> **DIRECTION**: Transcribe, word for word, the part of the material that opens with the line containing "Viewport: 1824px width, 831px" and continues through its end. Omit the pictures.

> **INFORMATION GIVEN**:
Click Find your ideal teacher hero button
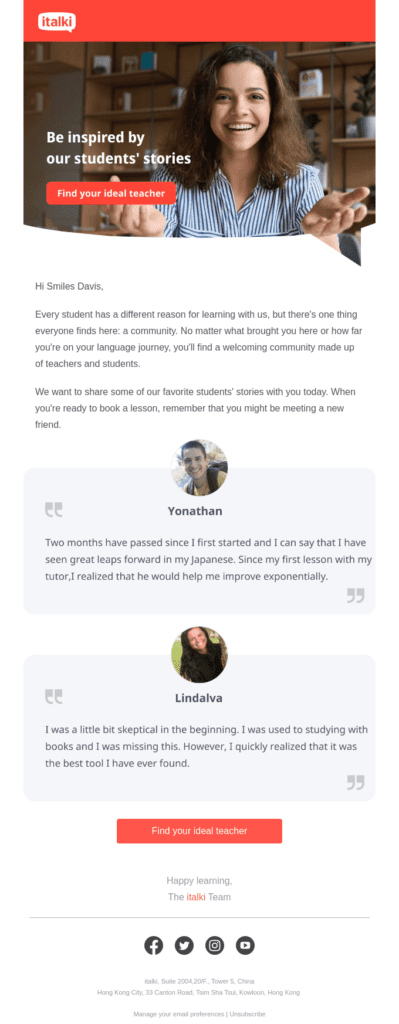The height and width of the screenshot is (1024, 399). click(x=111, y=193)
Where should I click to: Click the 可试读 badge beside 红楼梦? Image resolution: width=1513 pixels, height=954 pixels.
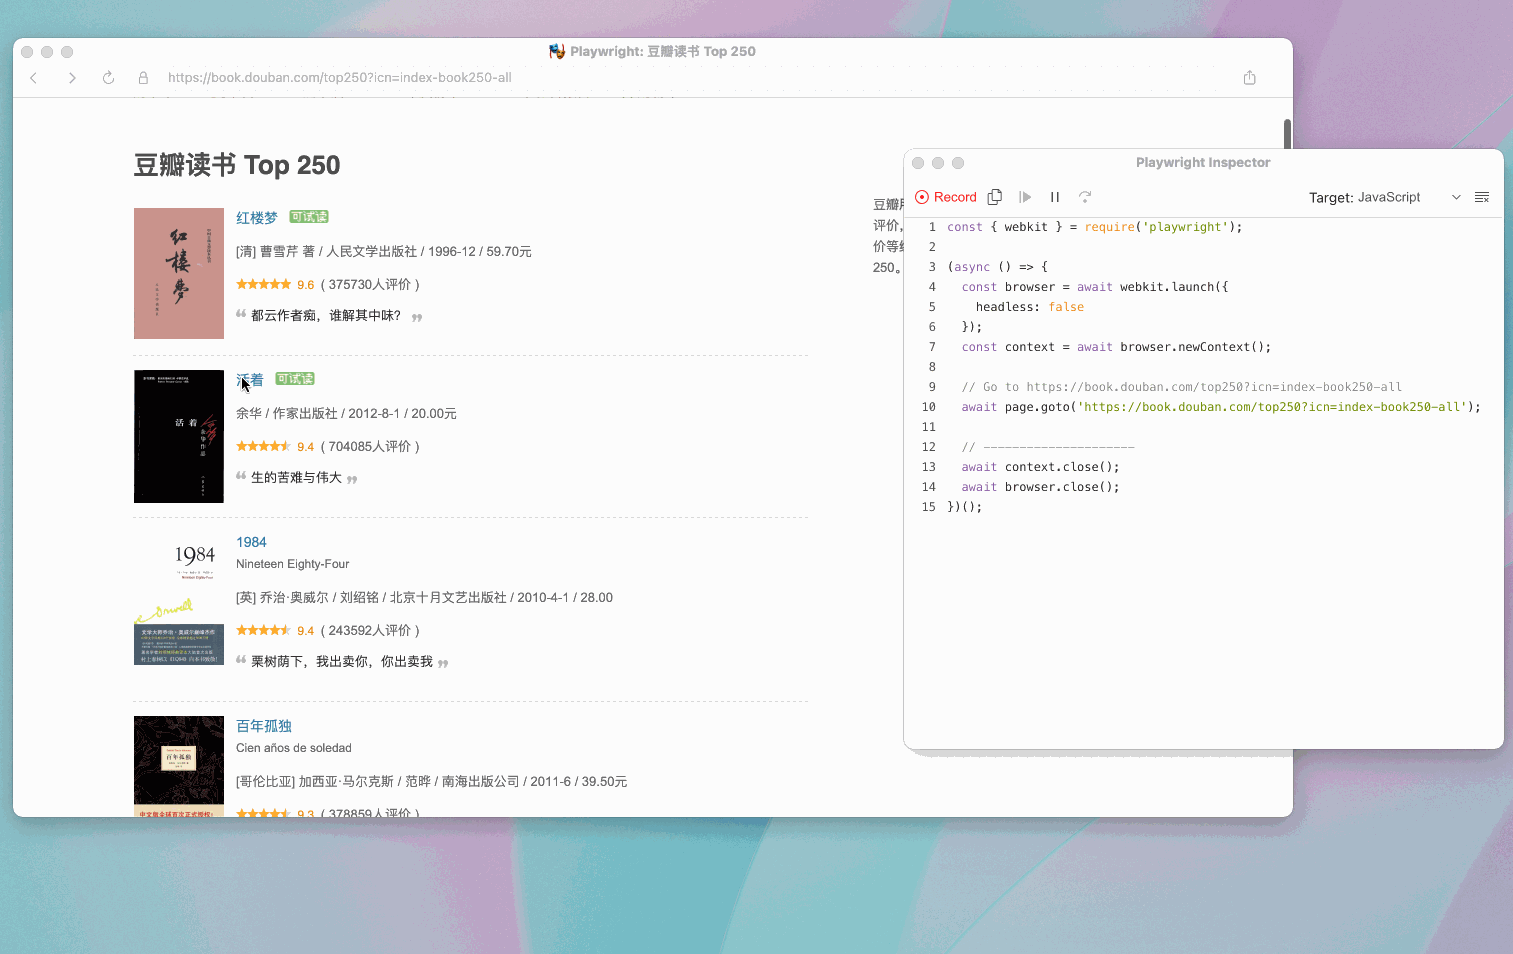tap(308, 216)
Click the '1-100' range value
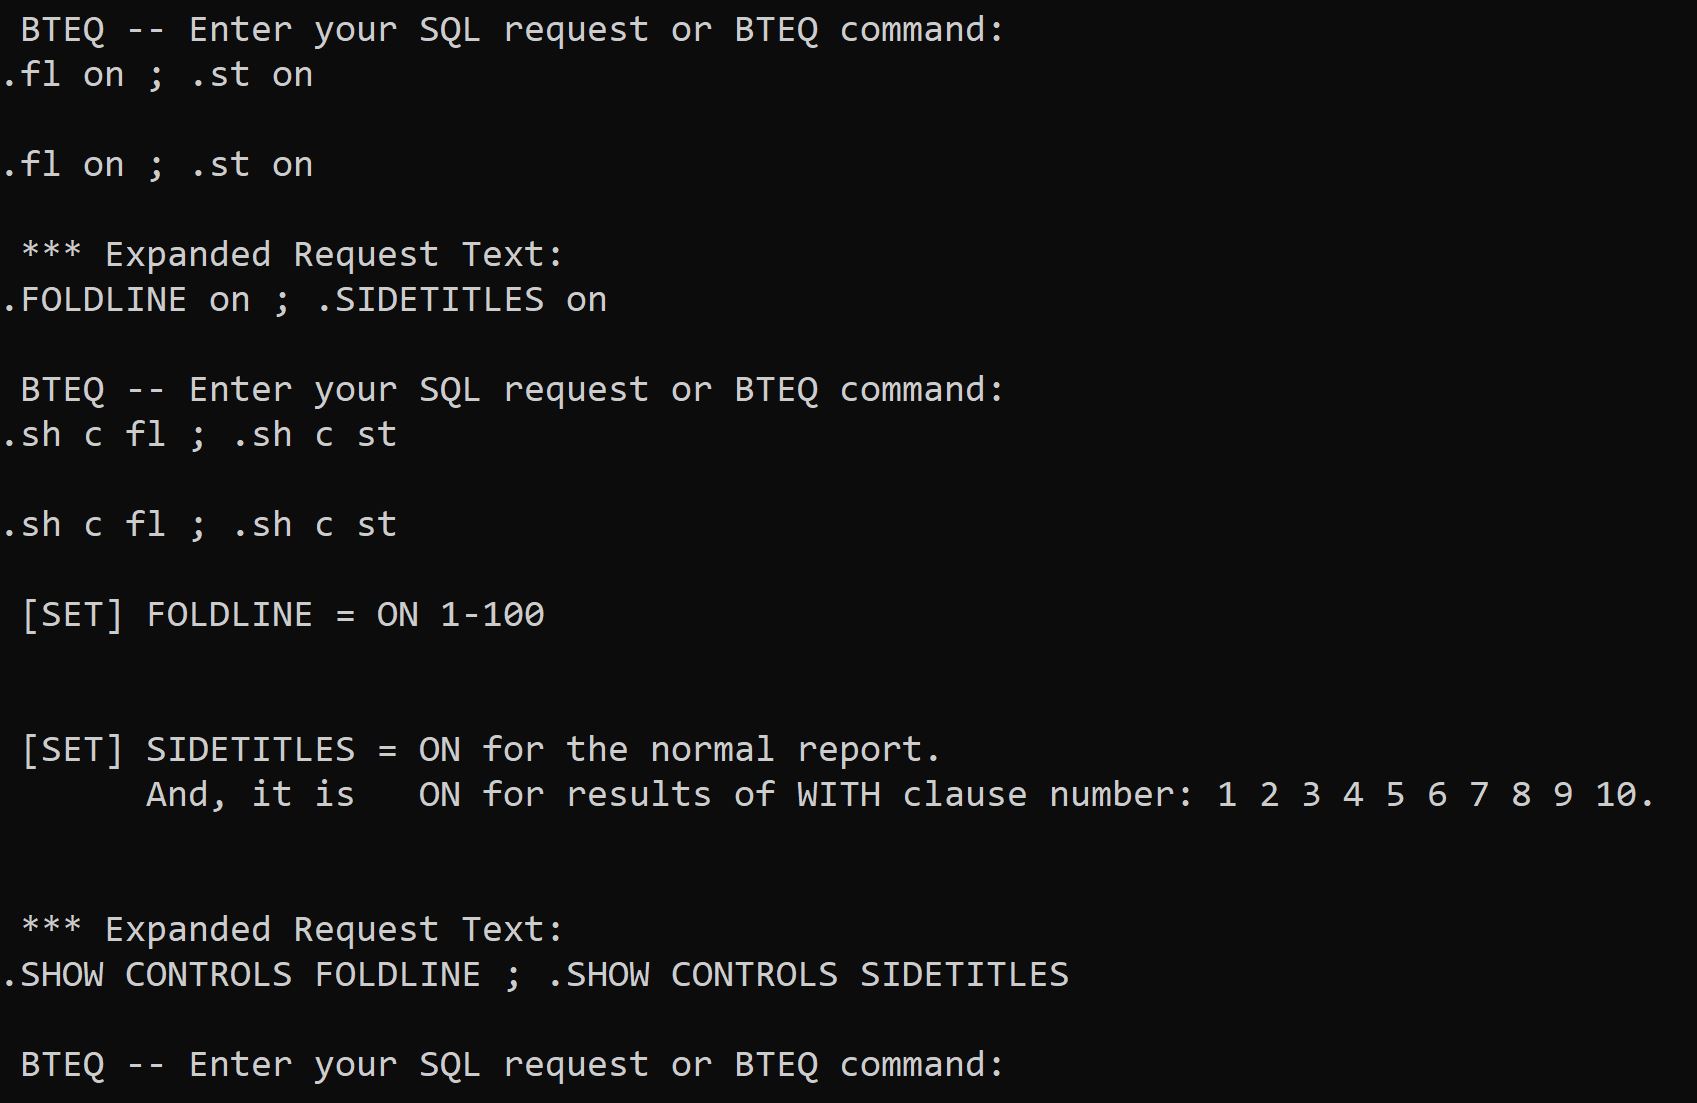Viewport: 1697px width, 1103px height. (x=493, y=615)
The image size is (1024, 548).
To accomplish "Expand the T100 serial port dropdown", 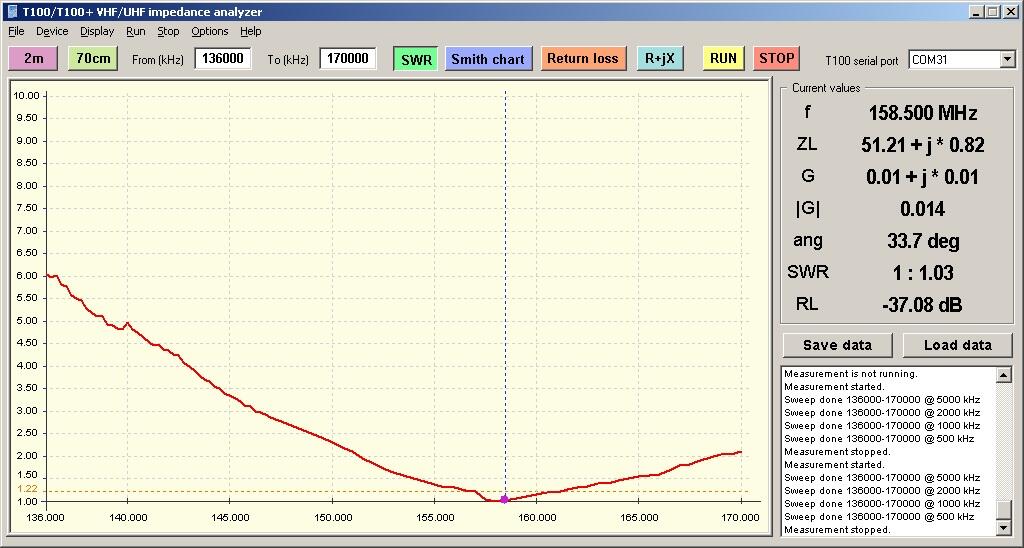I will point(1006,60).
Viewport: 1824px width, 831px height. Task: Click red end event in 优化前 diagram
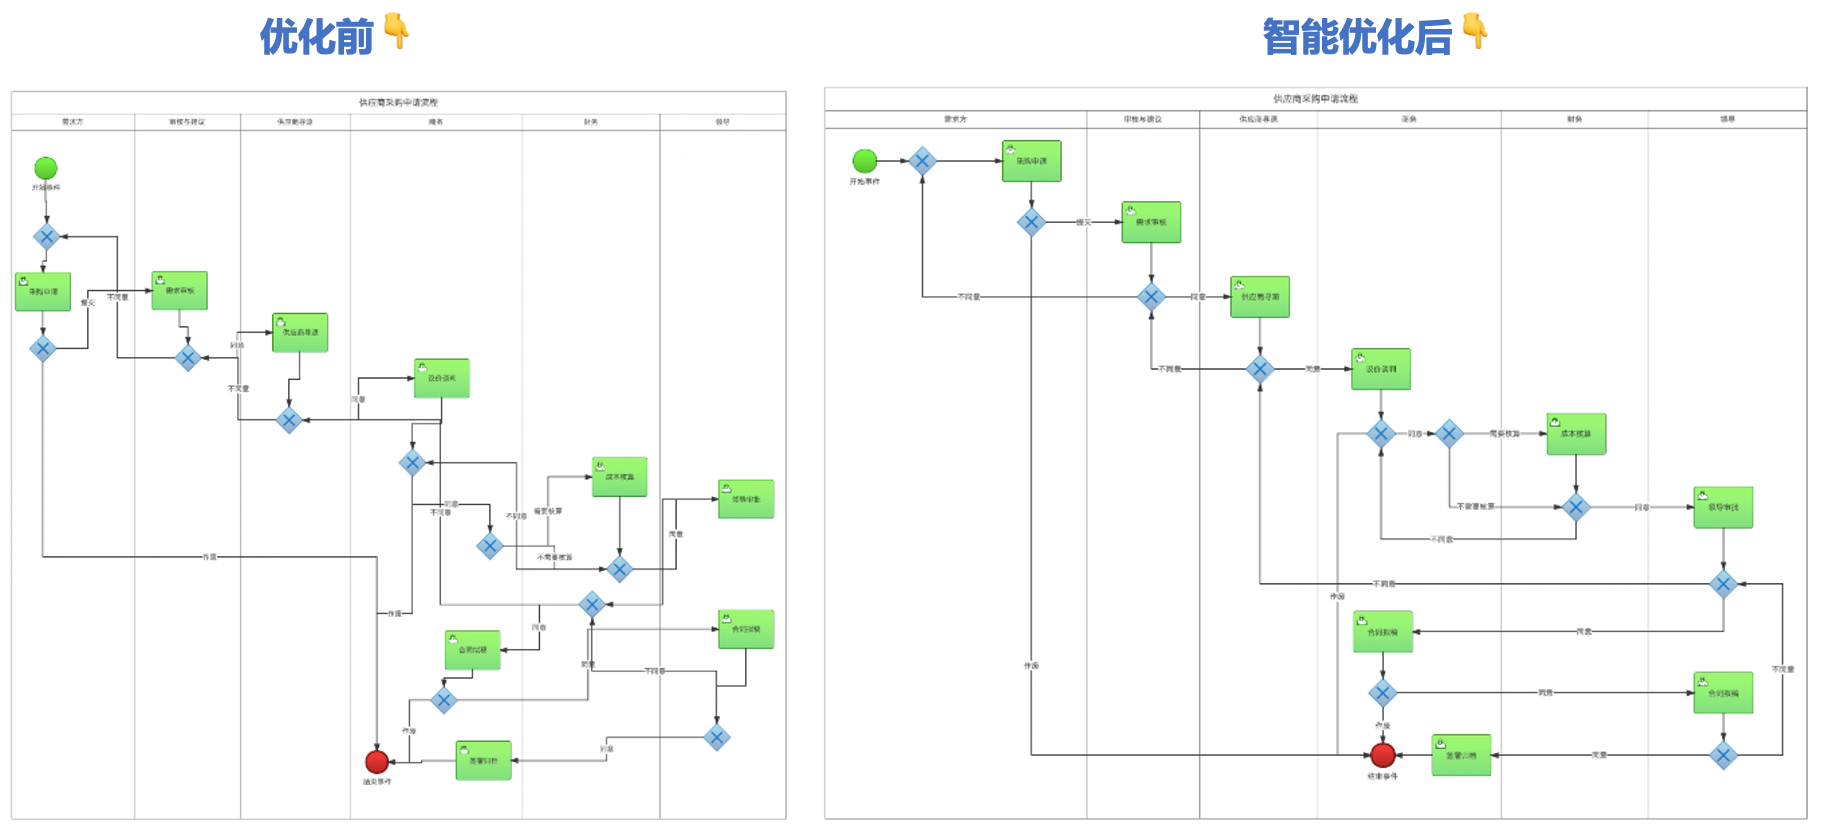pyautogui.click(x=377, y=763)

> **SOLUTION**:
Viewport: 1824px width, 831px height. Task: Click red end event in 优化前 diagram
pyautogui.click(x=377, y=763)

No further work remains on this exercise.